RESERVEZ VOTRE INITIATION GRATUITE

« Tout ne passe pas sur tout » Voilà ce que me répétait avec sagesse mon professeur Marc Deroitte. En Aikido, il est évident qu’une seule technique ne peut convenir à toutes les situations. Reproduire l’entièreté du catalogue sur toutes les saisies et attaques est un exercice intéressant, mais certaines techniques seront toujours plus adaptées que d’autres.

Alors pourquoi réaliser cet exercice ? Quelle valeur y-a-t ’il à répéter des formes que nous savons inefficaces ? C’est ce que nous allons explorer dans cet article.

Pourquoi utiliser un catalogue ?

Lorsque l’on commence la pratique de l’Aikido, on apprend généralement à réaliser toutes les techniques de base à partir de deux fondamentales : Ikkyo et Shiho Nage.

A partir de ces deux formes, il est facile pour l’enseignant d’expliquer les différentes caractéristiques de chaque immobilisation ou projection. Ces détails, une fois assimilés, permettent au débutant de reconnaître les différentes techniques. Et ce, même s’il ne comprend pas encore comment le choix entre ikkyo et nikyo est réalisé.

Le programme Bushin

Le programme est un outil pédagogique, il peut servir de carnet de note !

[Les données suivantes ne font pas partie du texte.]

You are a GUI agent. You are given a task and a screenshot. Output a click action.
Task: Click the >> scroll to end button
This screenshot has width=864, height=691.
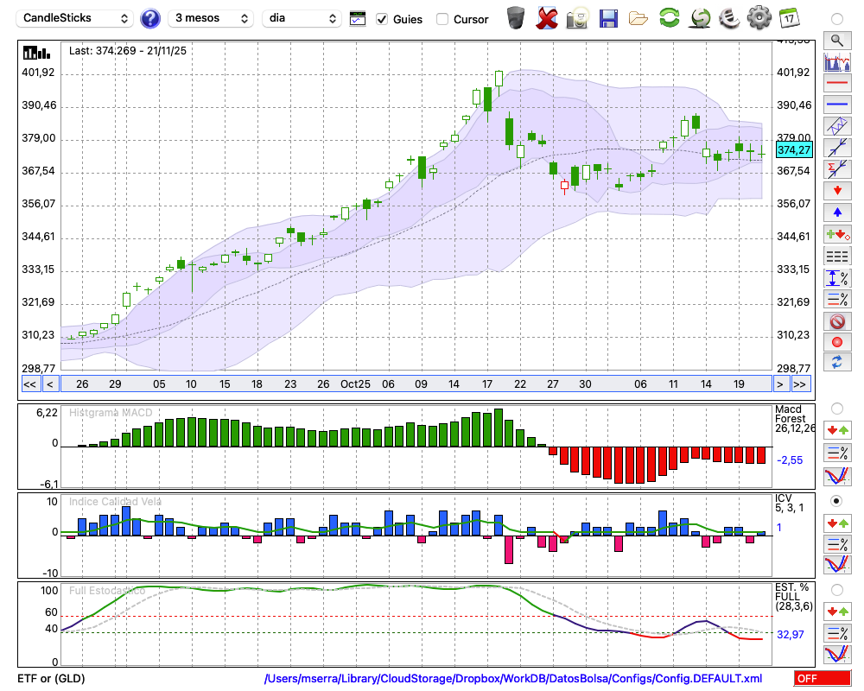(x=800, y=384)
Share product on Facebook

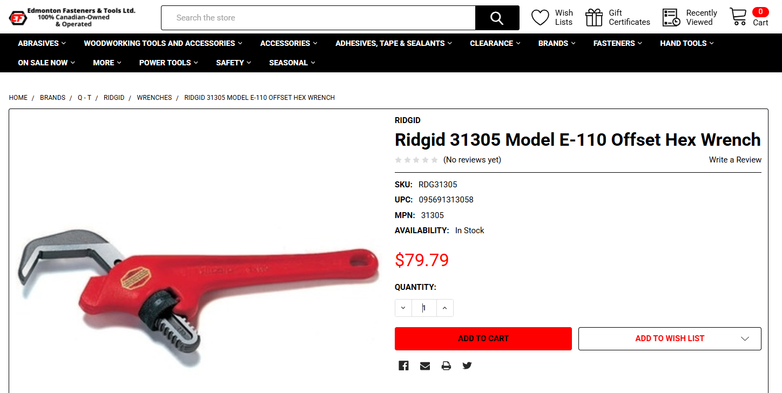[403, 365]
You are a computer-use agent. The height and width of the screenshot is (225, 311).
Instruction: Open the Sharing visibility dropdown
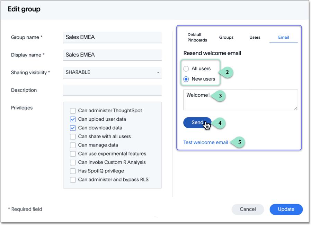[112, 73]
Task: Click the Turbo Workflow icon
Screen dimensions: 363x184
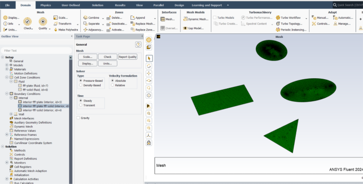Action: click(x=278, y=18)
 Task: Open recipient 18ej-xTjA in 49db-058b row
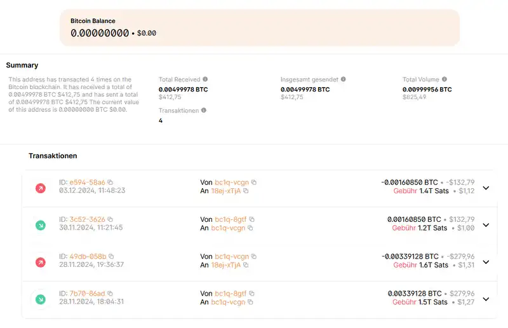pyautogui.click(x=226, y=265)
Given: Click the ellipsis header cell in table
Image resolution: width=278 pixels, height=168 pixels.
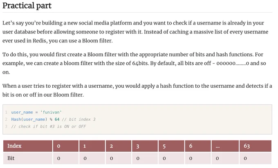Looking at the screenshot, I should [225, 146].
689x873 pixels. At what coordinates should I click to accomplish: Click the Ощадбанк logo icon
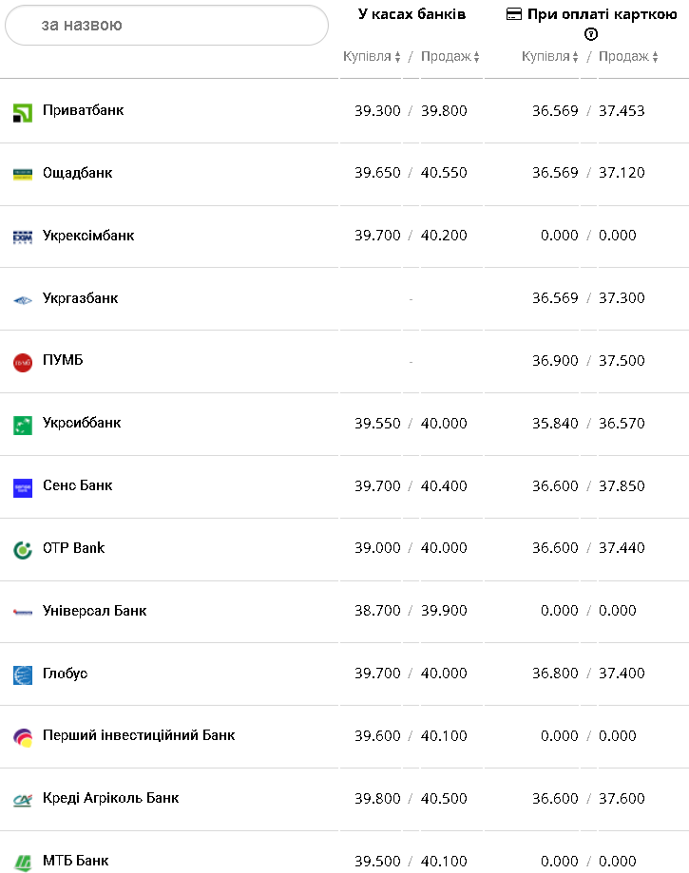click(x=23, y=174)
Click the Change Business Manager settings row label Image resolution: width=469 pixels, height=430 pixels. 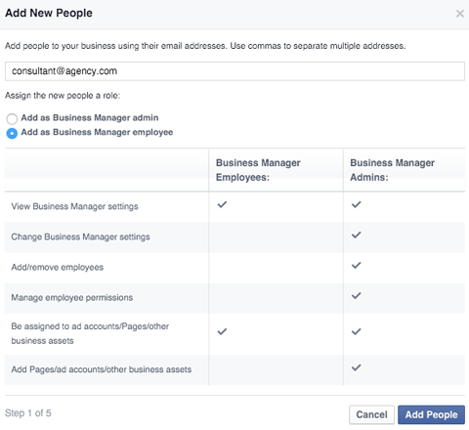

Plus tard, le pratiquant apprendra que certaines techniques sont plus faciles sur une saisie ou une autre. La clé de nikyo est naturelle à partir de katate dori, celle de sankyo à partir d’ushiro ryo te, etc.

Avec l’expérience, le pratiquant peut se contenter de choisir une spirale, uchi ou soto, la technique adaptée se présentant d’elle-même !

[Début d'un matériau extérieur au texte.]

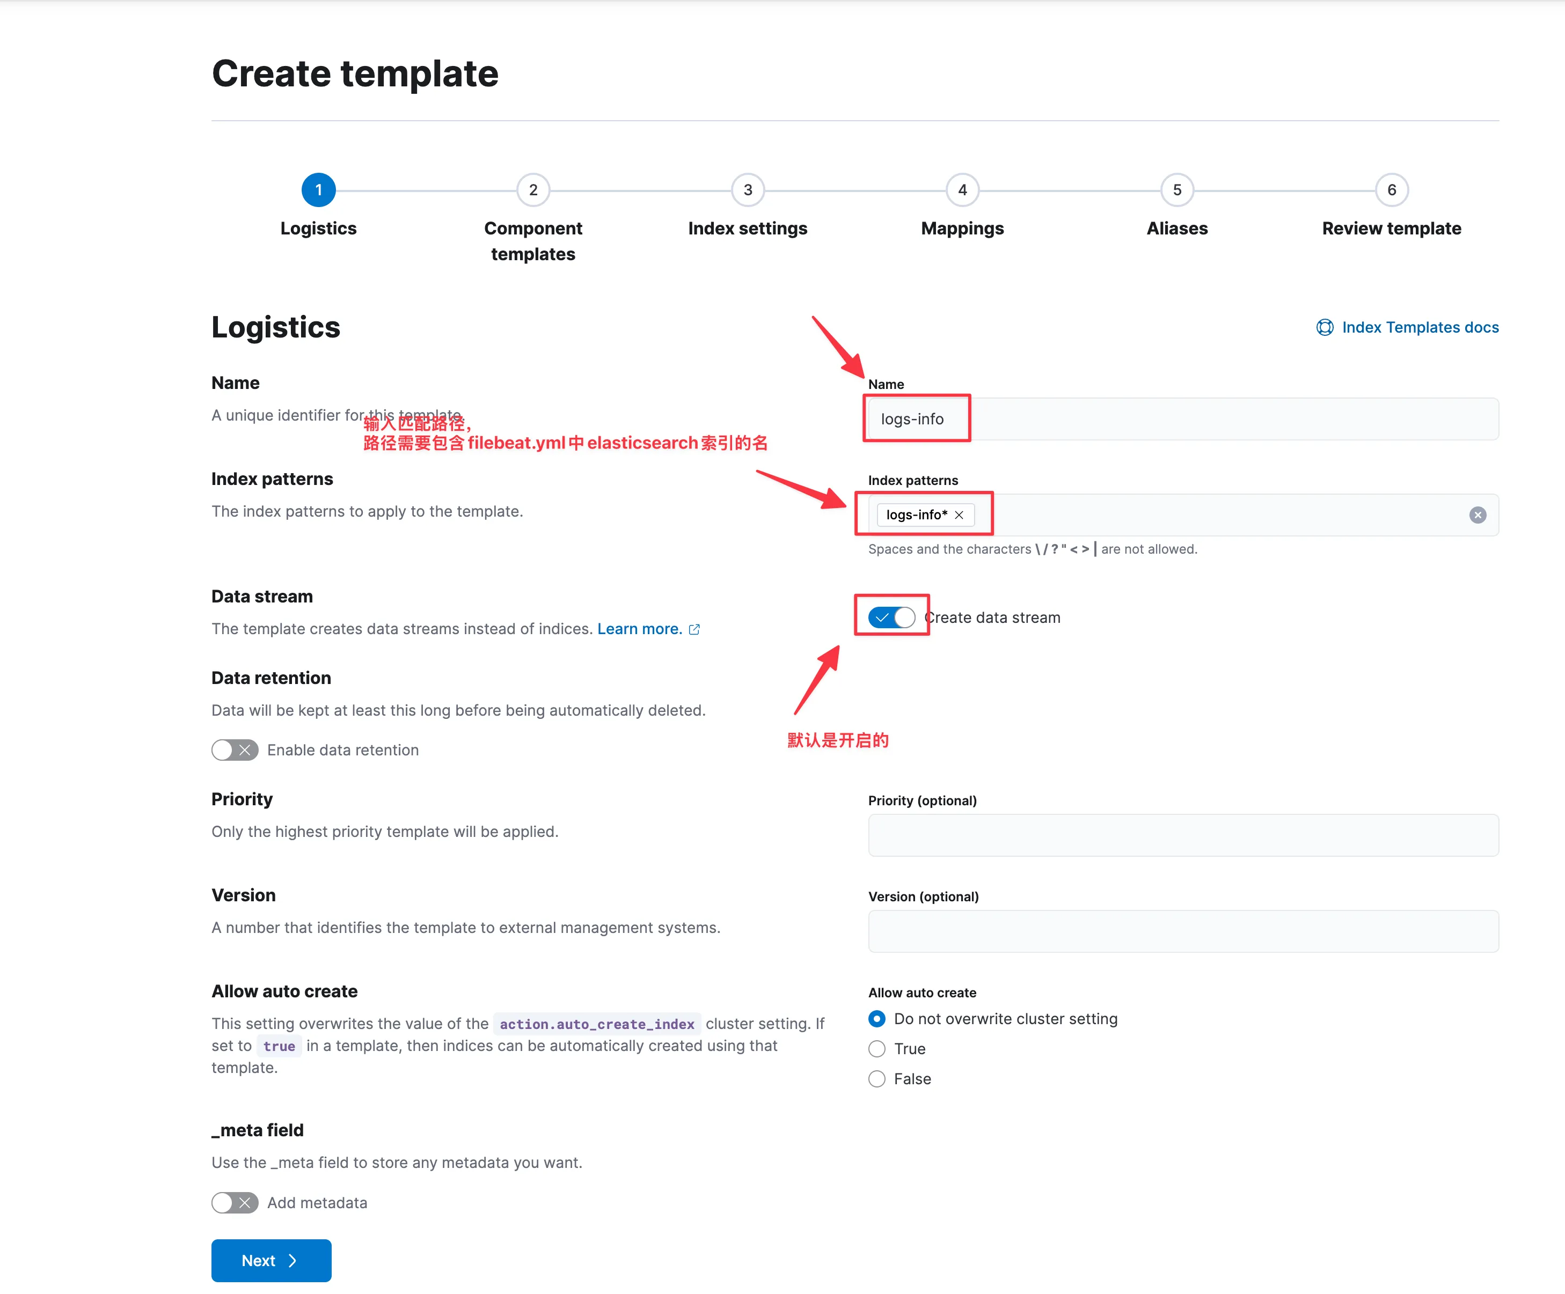This screenshot has height=1294, width=1565.
Task: Go to step 2 Component templates circle
Action: (533, 190)
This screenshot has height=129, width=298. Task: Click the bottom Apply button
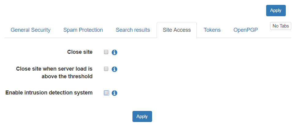coord(142,116)
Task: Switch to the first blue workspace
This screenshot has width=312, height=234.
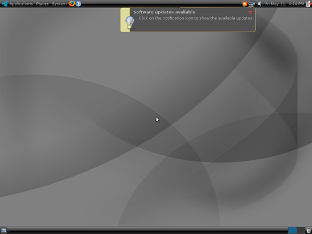Action: 292,231
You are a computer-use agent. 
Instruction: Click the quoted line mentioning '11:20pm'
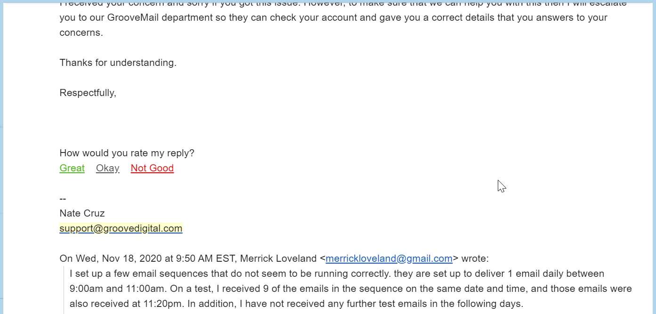pyautogui.click(x=296, y=304)
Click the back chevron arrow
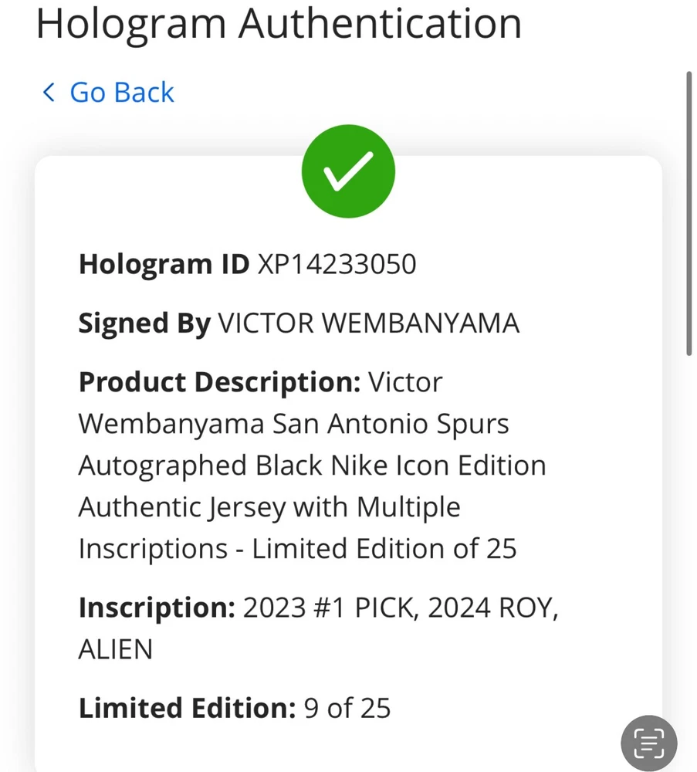The height and width of the screenshot is (772, 697). click(49, 93)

Mais pour arriver à ce résultat, il sera nécessaire de faire le tri entre techniques efficaces et simples exercices. Attardons-nous d’abord sur quelques cas techniques qui ne laisseront aucun doute.

1) Les techniques qui fonctionnent toujours

Certaines techniques d’Aïkido sont efficaces, peu importe la situation dans laquelle elles sont appliquées. Ce sont les projections les plus versatiles comme Koshi Nage ou Kokyu Nage, celles avec beaucoup d’entrées ou qui permettent de rattraper un échec comme hiji kime osae à partir de nikyo.

Sans surprise, ces techniques sont aussi celles que l’on retrouve dans d’autres arts martiaux.

Morihiro Saito et Jigoro Kano démontrant des variantes de Koshi Nage

Koshi à partir de shiho nage et Uki Goshi

2) Les techniques de circonstance

Viennent ensuite les techniques qui peuvent être efficaces selon le contexte. Celle que le pratiquant choisit en fonction de la situation : un adversaire qui pousse au lieu de tirer, qui plie le bras au lieu de le tendre, qui se tourne vers l’intérieur ou l’extérieur. Selon la situation, le pratiquant se laisse guider ou choisit la technique la plus adaptée.

Ces techniques seront celles qui nécessite l’application des principes d’Aïkido, principalement irimi-tenkan. Elles découleront naturellement les unes des autres selon les réactions de l’adversaire. C’est pour cette raison qu’elles n’apparaîtront presque jamais dans d’autres arts martiaux : en faisant une spirale et un déplacement d’Aïkido, le pratiquant aura naturellement le choix, par exemple, entre shiho nage si l’adversaire tend son bras, et kote gaeshi s’il le plie. Ces deux techniques ne se présenteraient pas à un judoka qui, tirant et poussant le bras et le col d’un adversaire, menace la jambe de son adversaire avec Ko Uchi gari pour ensuite rentrer quand il la recule et enchaîner avec Uchi mata.

L’application de ces techniques requiert de la pratique, peu importe l’art martial. Et cette pratique peut passer par un troisième groupe de techniques.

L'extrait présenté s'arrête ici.